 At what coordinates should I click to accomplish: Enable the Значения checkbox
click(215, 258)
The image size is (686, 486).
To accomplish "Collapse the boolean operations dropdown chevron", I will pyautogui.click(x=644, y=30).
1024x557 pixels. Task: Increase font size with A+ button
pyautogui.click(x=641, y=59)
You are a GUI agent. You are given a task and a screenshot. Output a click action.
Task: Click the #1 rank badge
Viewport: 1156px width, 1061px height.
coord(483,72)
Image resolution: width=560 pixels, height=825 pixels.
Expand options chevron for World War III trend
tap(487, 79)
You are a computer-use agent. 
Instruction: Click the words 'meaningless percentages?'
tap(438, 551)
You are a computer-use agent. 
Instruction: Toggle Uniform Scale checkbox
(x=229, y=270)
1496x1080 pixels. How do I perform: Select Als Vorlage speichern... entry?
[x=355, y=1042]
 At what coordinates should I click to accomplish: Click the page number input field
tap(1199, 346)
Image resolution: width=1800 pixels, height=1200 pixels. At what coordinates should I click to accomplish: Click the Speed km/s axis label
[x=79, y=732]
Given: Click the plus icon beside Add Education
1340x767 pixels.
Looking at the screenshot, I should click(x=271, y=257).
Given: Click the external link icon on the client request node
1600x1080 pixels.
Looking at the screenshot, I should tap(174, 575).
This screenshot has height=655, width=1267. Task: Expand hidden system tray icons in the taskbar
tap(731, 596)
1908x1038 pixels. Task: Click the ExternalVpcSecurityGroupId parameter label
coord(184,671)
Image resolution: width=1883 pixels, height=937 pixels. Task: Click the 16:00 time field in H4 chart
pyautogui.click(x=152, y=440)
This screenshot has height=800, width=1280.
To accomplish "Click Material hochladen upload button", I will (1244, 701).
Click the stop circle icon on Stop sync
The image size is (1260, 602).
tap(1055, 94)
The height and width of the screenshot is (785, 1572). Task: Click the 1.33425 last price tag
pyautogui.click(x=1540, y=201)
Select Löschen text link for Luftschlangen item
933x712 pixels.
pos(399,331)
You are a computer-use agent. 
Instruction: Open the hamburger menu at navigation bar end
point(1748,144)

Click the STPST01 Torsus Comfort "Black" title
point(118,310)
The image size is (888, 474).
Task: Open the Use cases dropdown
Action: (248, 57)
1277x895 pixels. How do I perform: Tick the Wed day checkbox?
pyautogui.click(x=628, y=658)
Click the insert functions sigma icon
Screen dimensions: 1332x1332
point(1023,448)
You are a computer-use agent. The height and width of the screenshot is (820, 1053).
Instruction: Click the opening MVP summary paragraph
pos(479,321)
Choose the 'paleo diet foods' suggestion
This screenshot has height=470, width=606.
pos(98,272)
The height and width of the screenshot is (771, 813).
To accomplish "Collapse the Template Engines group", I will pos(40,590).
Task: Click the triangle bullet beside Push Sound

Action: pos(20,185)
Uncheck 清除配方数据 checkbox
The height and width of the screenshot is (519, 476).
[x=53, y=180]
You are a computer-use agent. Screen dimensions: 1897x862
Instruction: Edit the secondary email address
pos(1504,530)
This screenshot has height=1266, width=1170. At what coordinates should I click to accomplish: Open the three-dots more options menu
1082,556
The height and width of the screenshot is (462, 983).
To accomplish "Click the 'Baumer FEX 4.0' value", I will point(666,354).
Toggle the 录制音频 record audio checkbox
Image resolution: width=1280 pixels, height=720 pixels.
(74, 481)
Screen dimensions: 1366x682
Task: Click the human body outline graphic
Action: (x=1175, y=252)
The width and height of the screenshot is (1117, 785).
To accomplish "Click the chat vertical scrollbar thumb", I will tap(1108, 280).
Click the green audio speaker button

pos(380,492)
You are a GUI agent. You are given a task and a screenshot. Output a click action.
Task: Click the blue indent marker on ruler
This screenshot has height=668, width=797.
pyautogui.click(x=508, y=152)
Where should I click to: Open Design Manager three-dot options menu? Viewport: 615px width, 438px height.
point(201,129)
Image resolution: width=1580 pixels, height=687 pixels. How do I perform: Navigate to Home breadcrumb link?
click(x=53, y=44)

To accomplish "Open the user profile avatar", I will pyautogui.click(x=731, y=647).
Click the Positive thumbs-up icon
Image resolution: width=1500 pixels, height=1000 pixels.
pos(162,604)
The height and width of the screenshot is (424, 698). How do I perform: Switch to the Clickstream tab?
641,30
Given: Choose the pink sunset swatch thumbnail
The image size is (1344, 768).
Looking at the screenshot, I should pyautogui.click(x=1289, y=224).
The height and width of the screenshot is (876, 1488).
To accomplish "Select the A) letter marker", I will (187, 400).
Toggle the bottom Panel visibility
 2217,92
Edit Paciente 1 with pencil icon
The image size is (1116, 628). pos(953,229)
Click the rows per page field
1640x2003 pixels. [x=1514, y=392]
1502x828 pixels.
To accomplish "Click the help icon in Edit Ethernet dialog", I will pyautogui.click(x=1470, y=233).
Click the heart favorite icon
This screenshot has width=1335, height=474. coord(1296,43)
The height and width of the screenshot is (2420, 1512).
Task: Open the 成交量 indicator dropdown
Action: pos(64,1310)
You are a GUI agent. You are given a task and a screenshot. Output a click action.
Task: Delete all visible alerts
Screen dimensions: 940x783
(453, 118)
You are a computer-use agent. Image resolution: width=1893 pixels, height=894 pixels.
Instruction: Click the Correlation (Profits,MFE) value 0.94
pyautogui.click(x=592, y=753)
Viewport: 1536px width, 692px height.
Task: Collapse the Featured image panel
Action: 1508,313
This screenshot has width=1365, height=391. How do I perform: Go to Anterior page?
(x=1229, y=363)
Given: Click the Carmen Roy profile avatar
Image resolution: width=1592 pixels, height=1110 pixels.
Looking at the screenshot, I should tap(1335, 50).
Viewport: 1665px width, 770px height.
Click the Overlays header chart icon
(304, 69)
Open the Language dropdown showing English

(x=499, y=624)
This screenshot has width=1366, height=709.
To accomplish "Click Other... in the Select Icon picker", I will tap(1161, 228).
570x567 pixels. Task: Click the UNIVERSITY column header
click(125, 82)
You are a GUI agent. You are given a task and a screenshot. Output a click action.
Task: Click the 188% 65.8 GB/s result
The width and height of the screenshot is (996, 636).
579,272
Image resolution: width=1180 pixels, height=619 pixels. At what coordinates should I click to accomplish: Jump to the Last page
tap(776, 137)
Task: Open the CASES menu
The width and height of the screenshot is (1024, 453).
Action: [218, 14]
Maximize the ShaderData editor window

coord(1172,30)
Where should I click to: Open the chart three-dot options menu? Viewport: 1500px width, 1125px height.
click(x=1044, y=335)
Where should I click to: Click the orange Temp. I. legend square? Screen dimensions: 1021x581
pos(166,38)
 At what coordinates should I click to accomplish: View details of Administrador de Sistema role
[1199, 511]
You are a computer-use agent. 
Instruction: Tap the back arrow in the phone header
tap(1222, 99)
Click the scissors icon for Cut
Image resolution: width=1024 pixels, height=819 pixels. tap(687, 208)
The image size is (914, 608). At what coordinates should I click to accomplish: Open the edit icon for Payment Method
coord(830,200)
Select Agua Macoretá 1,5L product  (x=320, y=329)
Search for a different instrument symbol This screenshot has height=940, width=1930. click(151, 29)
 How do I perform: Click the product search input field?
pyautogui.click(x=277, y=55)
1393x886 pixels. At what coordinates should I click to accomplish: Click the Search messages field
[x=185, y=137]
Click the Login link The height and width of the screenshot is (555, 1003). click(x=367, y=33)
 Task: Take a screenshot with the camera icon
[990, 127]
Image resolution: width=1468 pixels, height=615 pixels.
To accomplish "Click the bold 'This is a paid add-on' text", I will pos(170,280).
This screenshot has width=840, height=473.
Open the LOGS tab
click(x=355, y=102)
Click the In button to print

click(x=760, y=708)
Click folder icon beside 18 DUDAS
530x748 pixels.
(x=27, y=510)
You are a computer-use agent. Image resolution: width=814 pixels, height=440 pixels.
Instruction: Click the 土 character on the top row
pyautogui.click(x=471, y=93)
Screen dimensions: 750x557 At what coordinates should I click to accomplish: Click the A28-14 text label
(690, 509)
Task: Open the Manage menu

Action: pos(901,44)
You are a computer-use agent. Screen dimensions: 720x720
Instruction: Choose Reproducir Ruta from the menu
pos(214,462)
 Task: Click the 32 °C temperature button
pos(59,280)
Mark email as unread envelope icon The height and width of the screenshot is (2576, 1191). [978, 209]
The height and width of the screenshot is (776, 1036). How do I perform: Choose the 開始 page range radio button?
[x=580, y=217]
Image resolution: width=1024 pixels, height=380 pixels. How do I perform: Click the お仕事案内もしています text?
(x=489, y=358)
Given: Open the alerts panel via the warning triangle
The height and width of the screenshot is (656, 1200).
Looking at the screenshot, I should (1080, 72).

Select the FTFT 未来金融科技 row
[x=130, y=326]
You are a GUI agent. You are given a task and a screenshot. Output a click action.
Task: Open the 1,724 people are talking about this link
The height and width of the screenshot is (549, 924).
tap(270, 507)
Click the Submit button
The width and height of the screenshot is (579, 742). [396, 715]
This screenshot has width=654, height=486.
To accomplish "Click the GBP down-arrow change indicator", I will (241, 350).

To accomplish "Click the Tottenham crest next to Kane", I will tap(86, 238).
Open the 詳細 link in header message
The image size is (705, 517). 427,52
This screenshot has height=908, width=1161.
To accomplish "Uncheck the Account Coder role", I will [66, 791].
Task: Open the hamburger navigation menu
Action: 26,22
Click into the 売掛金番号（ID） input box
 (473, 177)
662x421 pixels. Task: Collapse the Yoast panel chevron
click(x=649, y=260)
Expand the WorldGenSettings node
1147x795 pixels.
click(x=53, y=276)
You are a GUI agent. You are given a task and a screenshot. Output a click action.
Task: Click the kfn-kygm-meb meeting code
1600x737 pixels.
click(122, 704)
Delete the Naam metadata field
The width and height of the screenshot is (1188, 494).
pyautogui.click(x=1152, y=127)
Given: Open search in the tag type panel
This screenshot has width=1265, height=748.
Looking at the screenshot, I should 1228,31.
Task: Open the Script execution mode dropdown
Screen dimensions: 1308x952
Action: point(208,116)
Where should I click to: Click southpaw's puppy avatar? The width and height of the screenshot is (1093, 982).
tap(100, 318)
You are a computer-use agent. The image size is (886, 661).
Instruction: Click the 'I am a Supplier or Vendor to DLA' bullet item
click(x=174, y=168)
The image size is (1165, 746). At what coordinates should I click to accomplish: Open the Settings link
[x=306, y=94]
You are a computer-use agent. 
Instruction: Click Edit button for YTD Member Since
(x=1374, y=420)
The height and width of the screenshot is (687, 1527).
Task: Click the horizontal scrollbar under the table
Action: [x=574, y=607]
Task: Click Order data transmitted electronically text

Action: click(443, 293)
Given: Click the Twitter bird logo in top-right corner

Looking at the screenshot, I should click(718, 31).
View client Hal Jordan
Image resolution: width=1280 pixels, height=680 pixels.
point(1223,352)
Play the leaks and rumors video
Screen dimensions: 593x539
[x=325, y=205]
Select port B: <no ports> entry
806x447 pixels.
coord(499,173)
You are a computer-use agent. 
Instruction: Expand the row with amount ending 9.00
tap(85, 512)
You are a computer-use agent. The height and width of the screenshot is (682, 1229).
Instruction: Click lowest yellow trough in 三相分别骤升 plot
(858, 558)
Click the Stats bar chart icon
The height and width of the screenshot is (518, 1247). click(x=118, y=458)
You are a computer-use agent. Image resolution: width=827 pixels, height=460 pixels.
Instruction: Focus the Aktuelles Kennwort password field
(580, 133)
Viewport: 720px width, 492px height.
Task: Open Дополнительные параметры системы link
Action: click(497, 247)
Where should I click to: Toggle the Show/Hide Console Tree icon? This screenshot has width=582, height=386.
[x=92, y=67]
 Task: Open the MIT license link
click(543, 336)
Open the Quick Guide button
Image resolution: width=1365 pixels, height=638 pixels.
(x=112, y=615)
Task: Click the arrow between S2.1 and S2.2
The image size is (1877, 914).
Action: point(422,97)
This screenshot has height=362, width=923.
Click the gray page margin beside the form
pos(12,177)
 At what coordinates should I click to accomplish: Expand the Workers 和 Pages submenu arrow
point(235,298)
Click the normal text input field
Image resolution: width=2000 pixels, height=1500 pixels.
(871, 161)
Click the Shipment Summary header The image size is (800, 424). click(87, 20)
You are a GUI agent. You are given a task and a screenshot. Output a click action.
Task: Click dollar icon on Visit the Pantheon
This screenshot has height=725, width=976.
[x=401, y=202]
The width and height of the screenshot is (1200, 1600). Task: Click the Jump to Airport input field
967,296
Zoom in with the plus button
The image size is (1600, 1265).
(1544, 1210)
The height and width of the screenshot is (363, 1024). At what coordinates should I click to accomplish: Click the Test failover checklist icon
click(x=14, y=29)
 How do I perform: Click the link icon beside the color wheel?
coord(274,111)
+--
What to work on:
Nothing but the lines from the first line of the data through the line with "Image resolution: width=560" should be returned, exactly as they appear, both ends included.

Answer to this exercise:
 At what coordinates should I click to accomplish: Enable the Значения checkbox
click(215, 258)
The image size is (686, 486).
To accomplish "Collapse the boolean operations dropdown chevron", I will pyautogui.click(x=644, y=30).
1024x557 pixels. Task: Increase font size with A+ button
pyautogui.click(x=641, y=59)
You are a GUI agent. You are given a task and a screenshot. Output a click action.
Task: Click the #1 rank badge
Viewport: 1156px width, 1061px height.
coord(483,72)
Image resolution: width=560 pixels, height=825 pixels.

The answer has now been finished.